Bir varmış, bir yokmuş… Evvel zaman içinde, kalbur saman içinde, kuşların kanatsız uçtuğu zamanlarda cinler cirit atar, devler top oynarmış. Harmandamı, dermandamı derken, iki döküp bir düşünürken, zaman geçer, gelen gider, giden dönmez bir mekanda varlığımı sorarsın yoktur, yokluğumu sorarsın vardır. Genişmi geniş bir meydan, çıkmış iki pehlivan, biri dünya, biri insan. Bazen dünya altta kalır, bazen insan. Asırlardır ikisi bir türlü yenişemez. Var varanın sür sürenin baykuşu çoktur viranenin. Her dama konulmaz, her merhemden onulmaz. Varlığını elinde tutanla, yokluğun pençesine düşen toprağın altına girince aynı olurmuş. Yerleri yurtları bir olurmuş, dilleri dertleri bir olurmuş. Soranlar soruyu sorar, bilenler sırattan uçar, bilemeyenin akibeti meçhul. Gidip de dönenmi var biliyorsun, niye bunları söylüyorsun derseniz susarım ve masalıma başlarım.
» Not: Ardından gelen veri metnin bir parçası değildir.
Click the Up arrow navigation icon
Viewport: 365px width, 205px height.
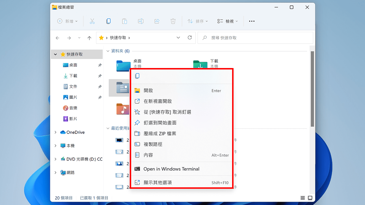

Kaf Dağının hemen eteklerindeki ormanların ağzında bir ülkede, aklı oldukça kıt bir padişah yaşarmış. Yaşına, padişahlığına yakışmayan hareketler yapar, herkesi kendine güldürürmüş. Devlet işleriyle hiç uğraşmazmış. Vaktini hep ava gitmekle, eğlenceler tertiplemekle geçirirmiş. Bu eğlencelerin çoğunu da Kaf Dağının eteklerindeki birbirinden güzel ağaçların olduğu ormanların önünde, geniş, yemyeşil çayırlıklarda yaparmış.
Bu padişahın üç oğlu varmış. Günlerden bir gün, üç oğlunu da yanına çağırmış, onlara “Söyleyin bakayım” diye sormuş, “beni ne kadar seviyorsunuz?”
Babalarının böyle tuhaf hallerine alışık olan şehzadeler, onun bu sorusunu hiç yadırgamamışlar. Onun, sorduğu bir şeye karşılık verilmediği zaman ne kadar kızdığını da bilirlermiş. Önce en büyük şehzade cevap vererek “Babacığım,” demiş, “seni altın kadar, elmas kadar, pırlanta kadar seviyorum.” Çünkü büyük şehzade parlak taşlara çok meraklı ve düşkünmüş.
Büyük oğlunun bu cevabı padişahın pek hoşuna gitmiş. Kahkahalarla güldükten sonra, ortanca oğluna bakmış, “Ya sen beni ne kadar seviyorsun bakayım?” diye sormuş. O da:
“Babacığım,” demiş, “ben seni bal kadar, börek kadar, kadayıf kadar seviyorum” Çünkü bu oğlu da hamur işlerinden yapılmış tatlıları, ballı çörekleri, börekleri çok seviyormuş.
Ortanca oğlunun cevabı da padişahın hoşuna gitmiş. Gene kahkahalarla gülmüş. Sonra en küçük şehzadeye dönerek “Söyle benim küçük oğlum,” demiş, “ya sen beni ne kadar seviyorsun bakayım?”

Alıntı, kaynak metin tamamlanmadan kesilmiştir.